● TASK SET:
**A)** Copy from the 28 Days Later review everything from "Projections - Movie" down to "In Sixty Seconds.", with no changes.
**B)** Which actors are named in the 28 Days Later review?
**C)** According to the 28 Days Later review, what is Jim's job?
-- TEXT SEGMENT follows --
Projections - Movie Reviews

28 Days Later

28 Days Later

For many, 28 Days Later may sound like the title of the sequel to a Sandra Bullock movie (28 Days) about confronting alcohol abuse.  Danny Boyle's grim, yet thoughtful movie could probably use her to promote what is a post apocalyptic zombie fest that has many of its characters getting hungrier than expected.

A chance has been taken here in a summer sated with blockbuster sequels filled with comic-book heroes.  There are no stars as Boyle's tale of survival uses digital video and unknown actors, except Brendan Gleeson, whom stateside audiences will recognize from fare like Gone In Sixty Seconds.

Boyle's British-based film moves from London to Manchester and works shrewdly with writer Alex Garland to startlingly depict the effects of a virus.  A primate research lab is overrun by animal activists and what happens from a drop of blood or saliva calls to mind elements of The Omega Man.  But, this one is frightening given feelings about chemical warfare and S.A.R.S.

28 Days Later is much more intense and involving than any other recent horror flick aimed mainly at older teens and young adults.  It pulls us in from the perspective of Jim (Cilian Murphy), a bicycle messenger who comes out of a coma 28 days later after the virus has turned Britain into a vast wasteland with the infected raging in an outbreak of the living dead.  The impressive Murphy is first seen nude in an empty London hospital as he tries to make sense of it all.

An important person in Jim's confused existence is Selena, a mercurial Naomie Harris, a black woman who instructs him how to combat the cannibalism which can occur abruptly.

Boyle's intermittently frenetic tale of evil which forges a trail to a military camp has moments where actors like Gleeson and Christopher Eccleston's commander use their talents to add to the foreboding aura engulfing those who have optimism.  Megan Burns adds feeling as a shaken daughter and there are some memorable humanistic scenes during the journey.

The music and editing fits this peculiar, often nasty cautionary view that gradually becomes more introspective as a distant radio broadcast leads one through a harrowing, yet life-affirming end of days.
-- TEXT SEGMENT concluded --
-- THE DATA follows --
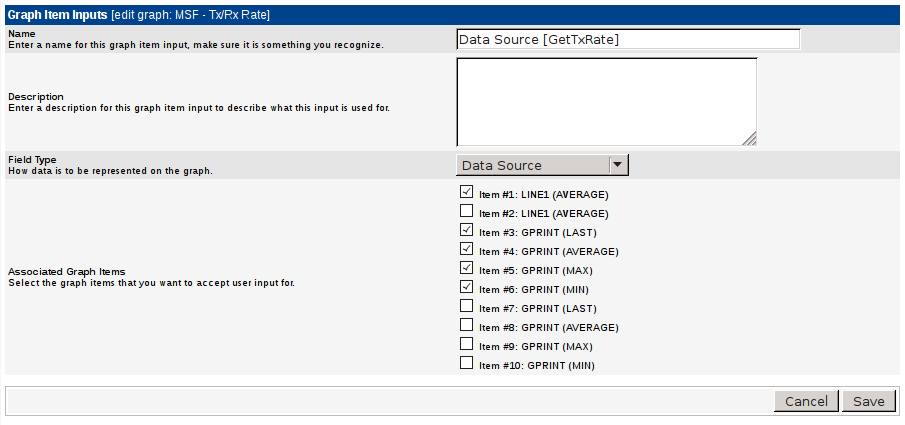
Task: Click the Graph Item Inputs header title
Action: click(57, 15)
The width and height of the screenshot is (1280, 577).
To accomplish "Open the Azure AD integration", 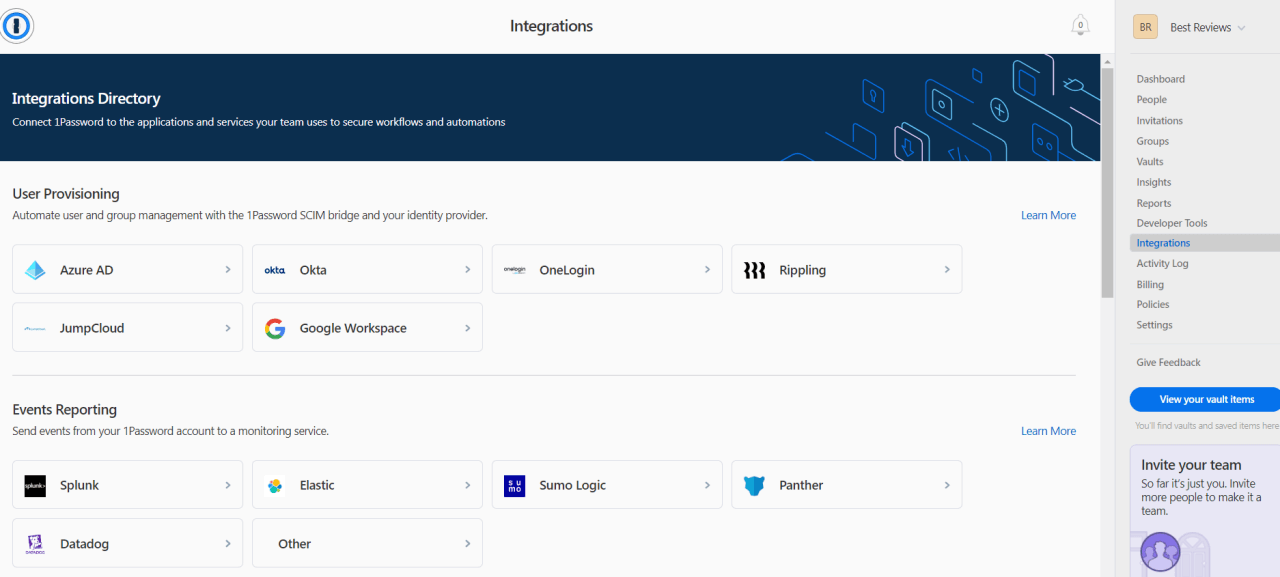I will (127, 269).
-- THE DATA concluded --
● RESPONSES BY ITEM NUMBER:
**A)**
Projections - Movie Reviews

28 Days Later

28 Days Later

For many, 28 Days Later may sound like the title of the sequel to a Sandra Bullock movie (28 Days) about confronting alcohol abuse.  Danny Boyle's grim, yet thoughtful movie could probably use her to promote what is a post apocalyptic zombie fest that has many of its characters getting hungrier than expected.

A chance has been taken here in a summer sated with blockbuster sequels filled with comic-book heroes.  There are no stars as Boyle's tale of survival uses digital video and unknown actors, except Brendan Gleeson, whom stateside audiences will recognize from fare like Gone In Sixty Seconds.

**B)**
Sandra Bullock
Brendan Gleeson
Cilian Murphy
Naomie Harris
Christopher Eccleston
Megan Burns

**C)** Jim is a bicycle messenger.